Provided data =
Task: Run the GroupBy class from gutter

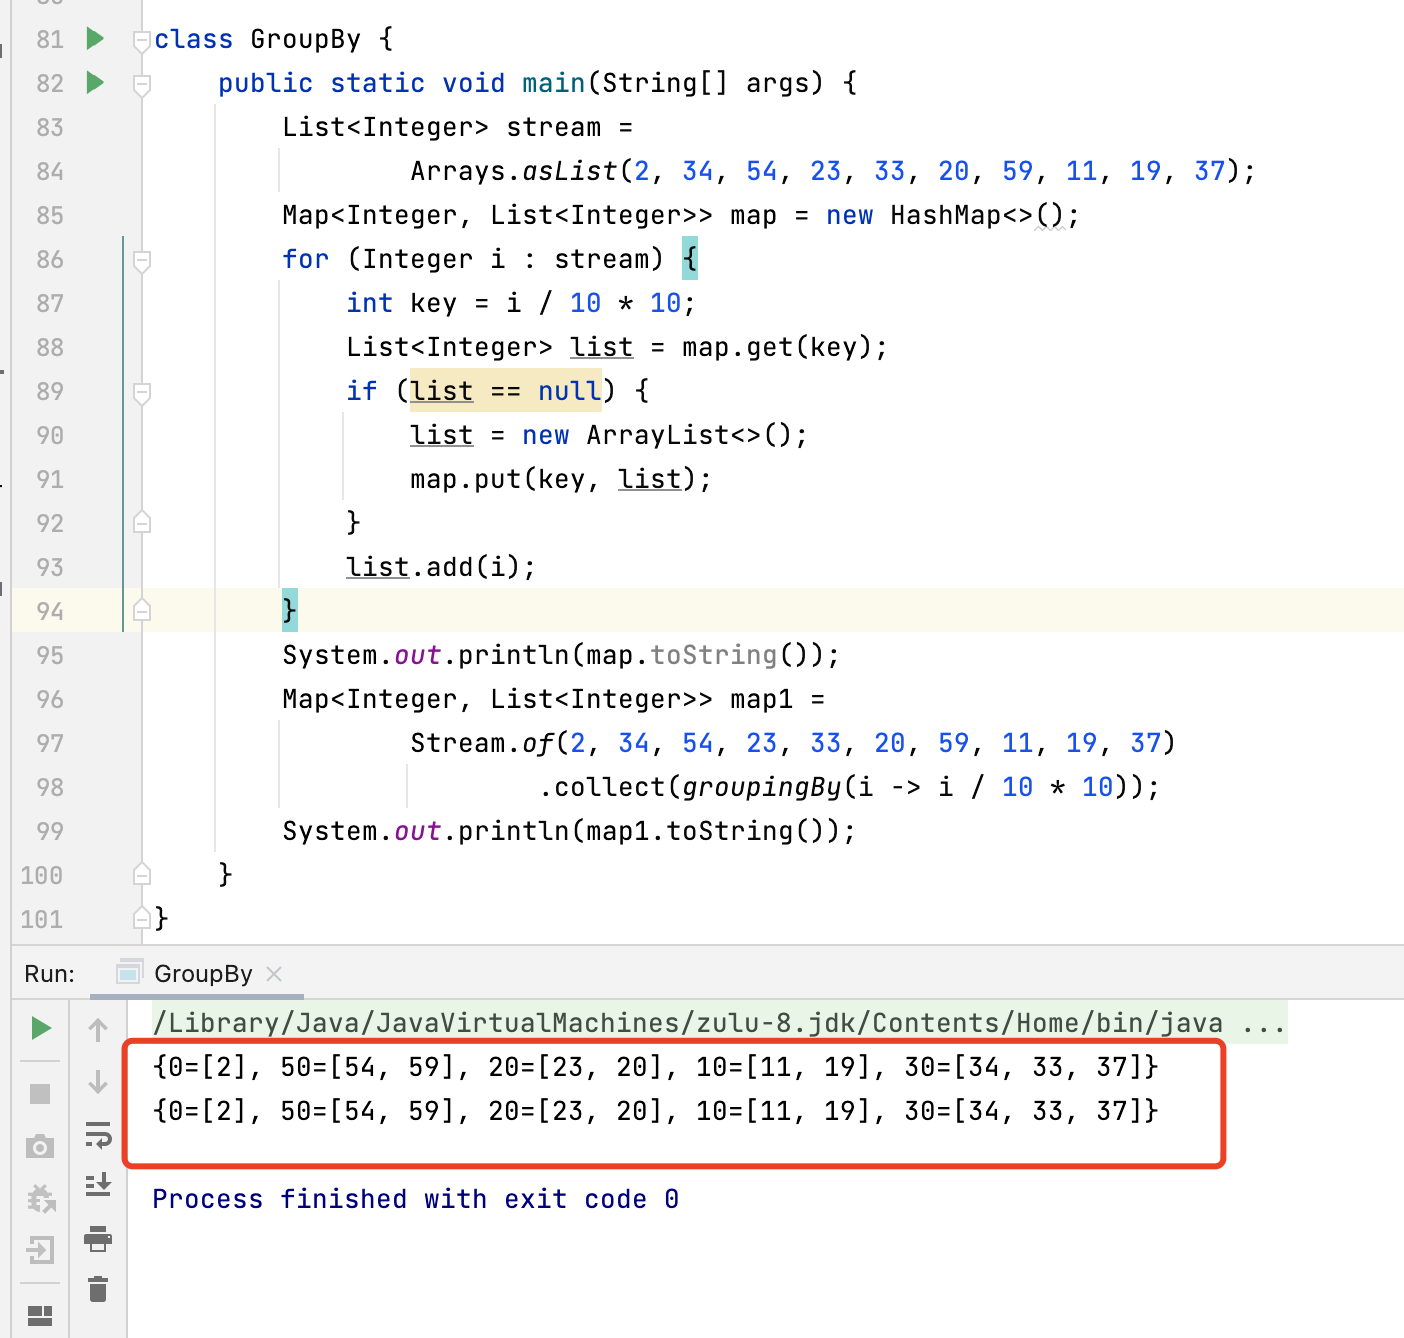Action: [95, 39]

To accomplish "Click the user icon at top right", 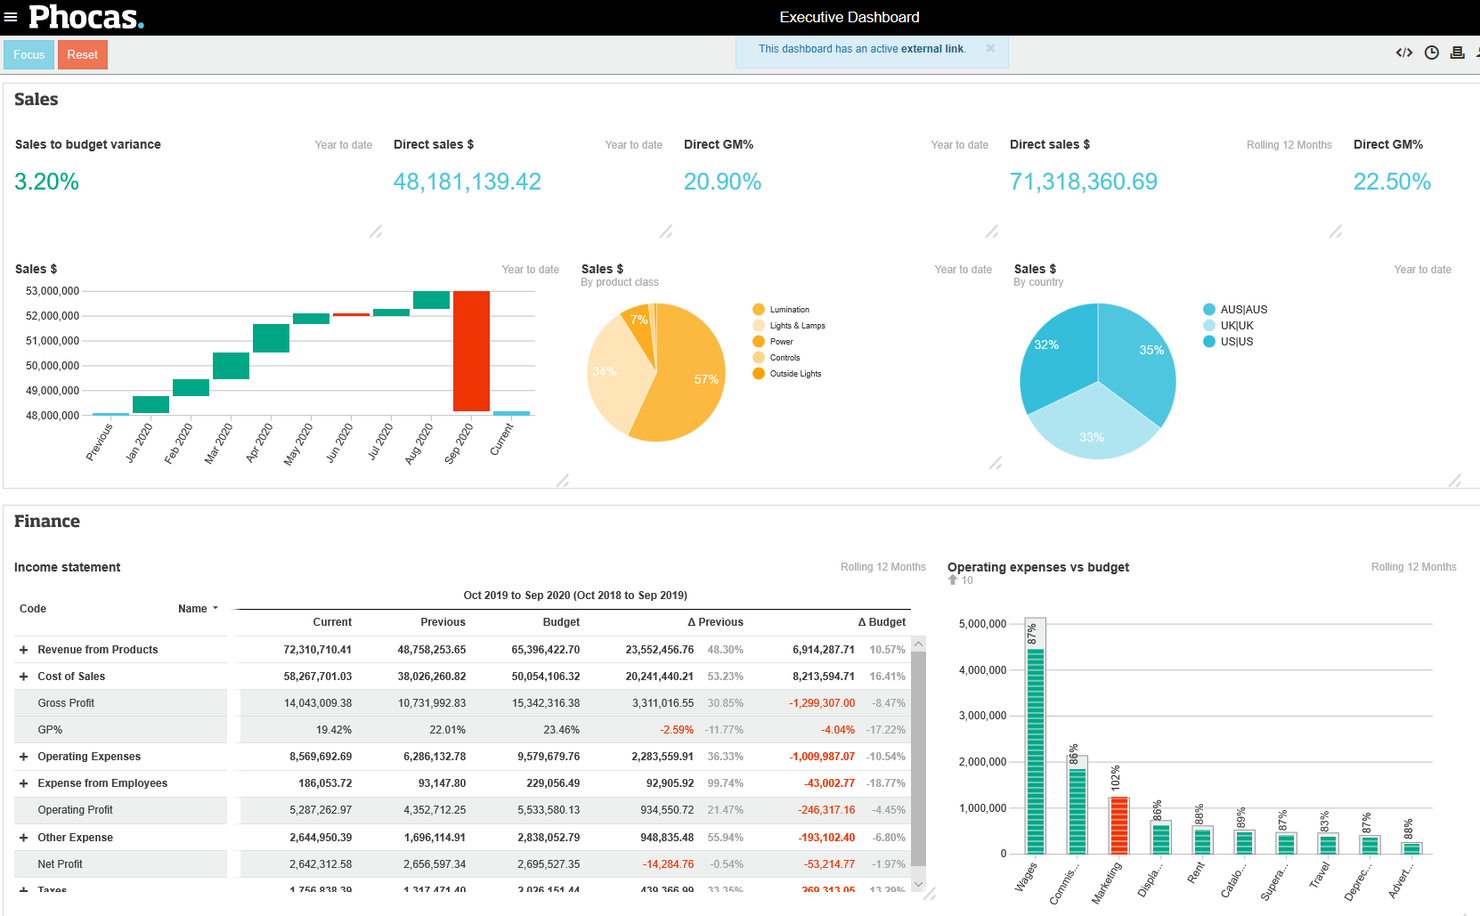I will point(1476,52).
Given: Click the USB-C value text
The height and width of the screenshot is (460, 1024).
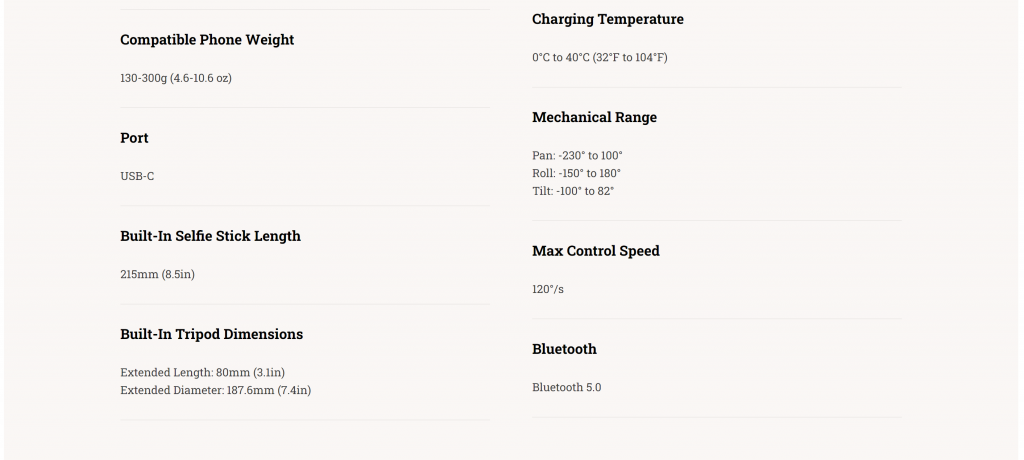Looking at the screenshot, I should 137,176.
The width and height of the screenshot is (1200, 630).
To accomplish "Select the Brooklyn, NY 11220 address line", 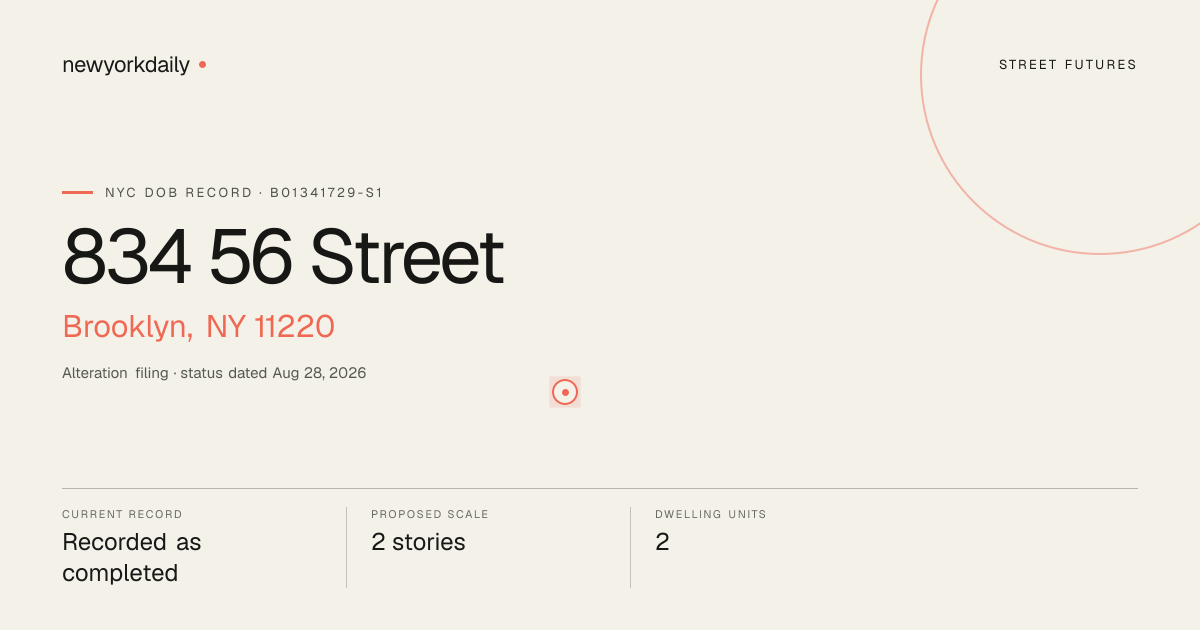I will 198,327.
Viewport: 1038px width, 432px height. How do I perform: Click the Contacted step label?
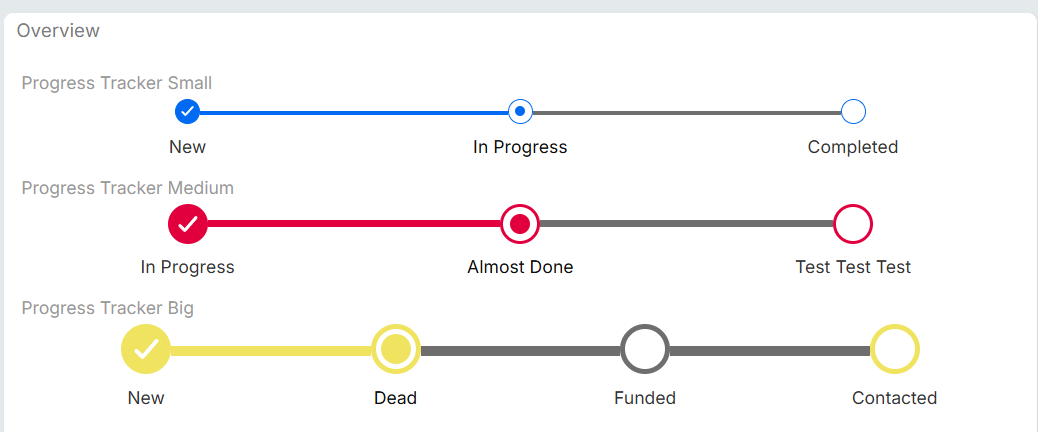(x=894, y=398)
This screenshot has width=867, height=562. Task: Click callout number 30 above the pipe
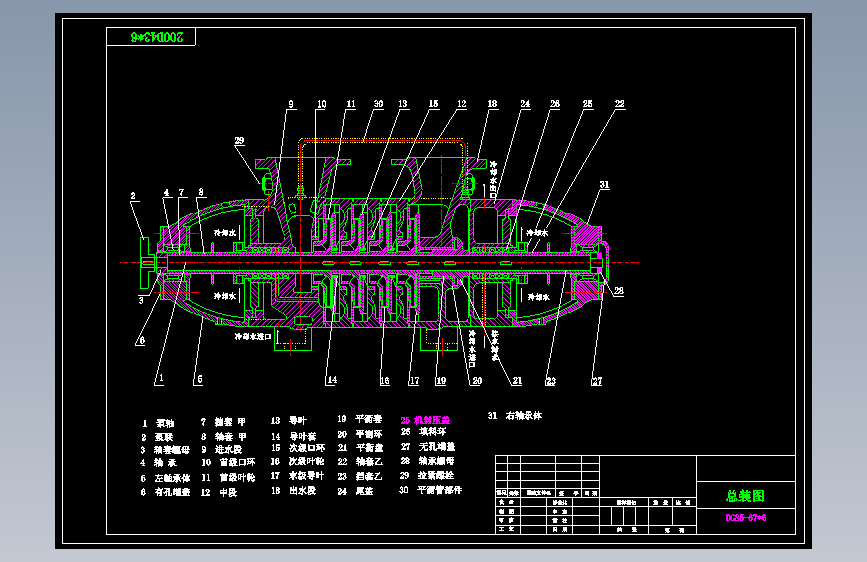pos(378,104)
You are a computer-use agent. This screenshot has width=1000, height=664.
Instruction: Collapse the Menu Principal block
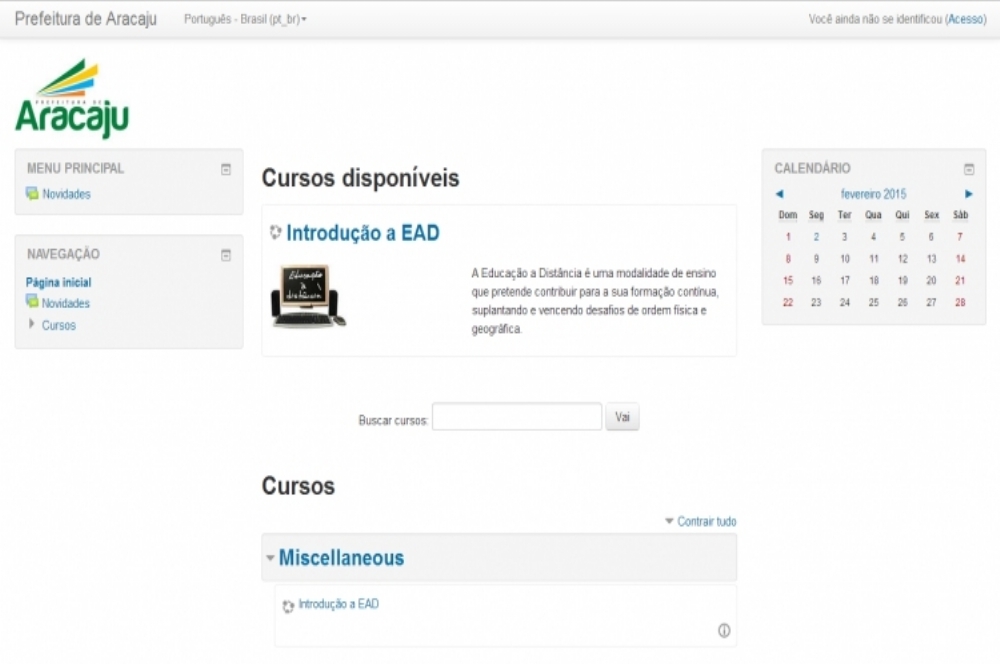pos(226,169)
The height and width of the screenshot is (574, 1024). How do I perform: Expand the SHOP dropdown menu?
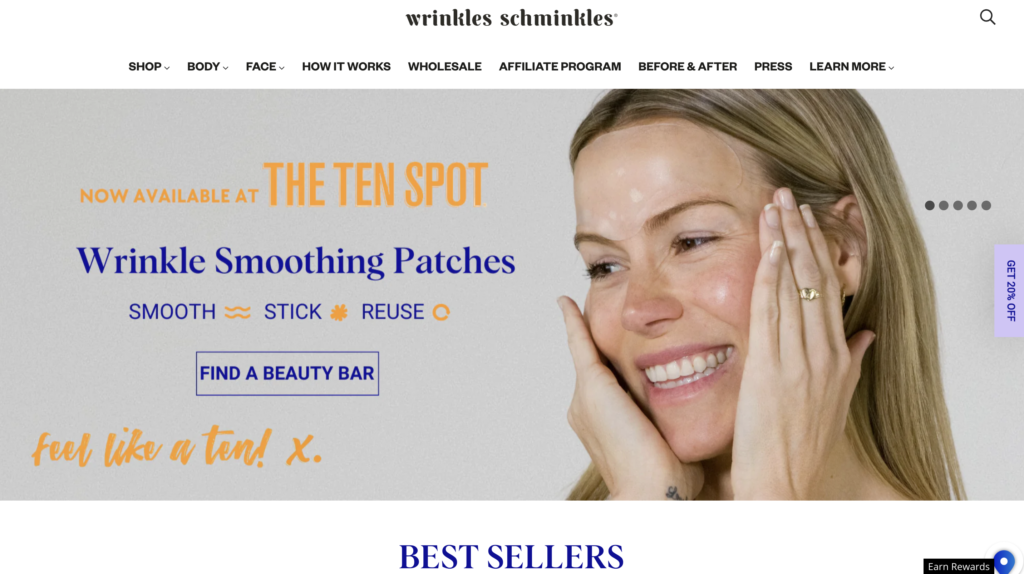pos(149,67)
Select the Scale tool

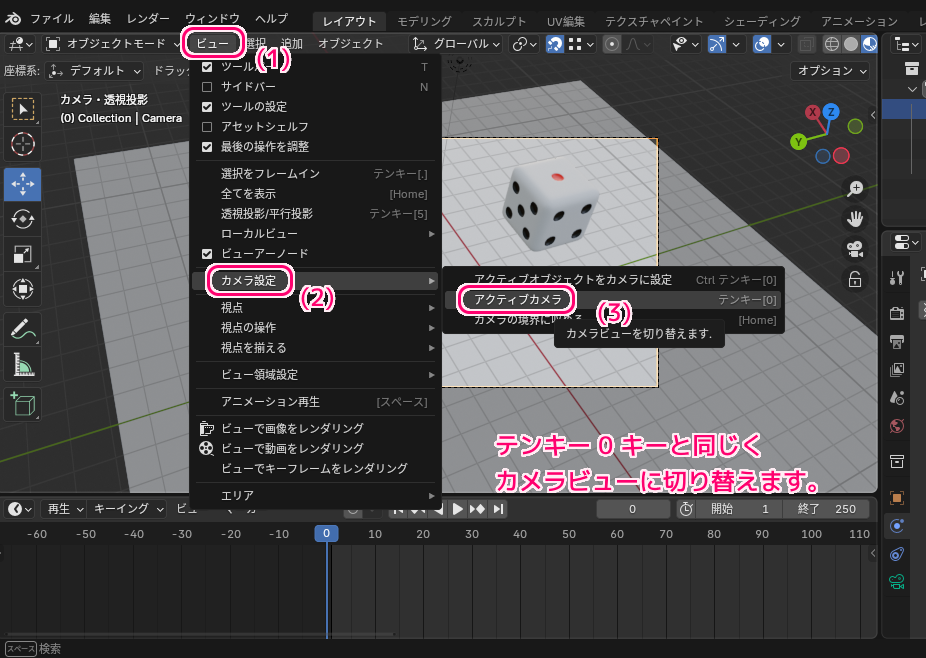[24, 254]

What is being asked = Start at the line holding "Instruction: Collapse the" and stop at the last line of the entries above. Repeat those lines exactly, pictures excluded.

Written reply =
Instruction: Collapse the Menu Principal block
pos(226,169)
The height and width of the screenshot is (574, 1024). How do I perform: Expand the SHOP dropdown menu?
pos(149,67)
Select the Scale tool

[24, 254]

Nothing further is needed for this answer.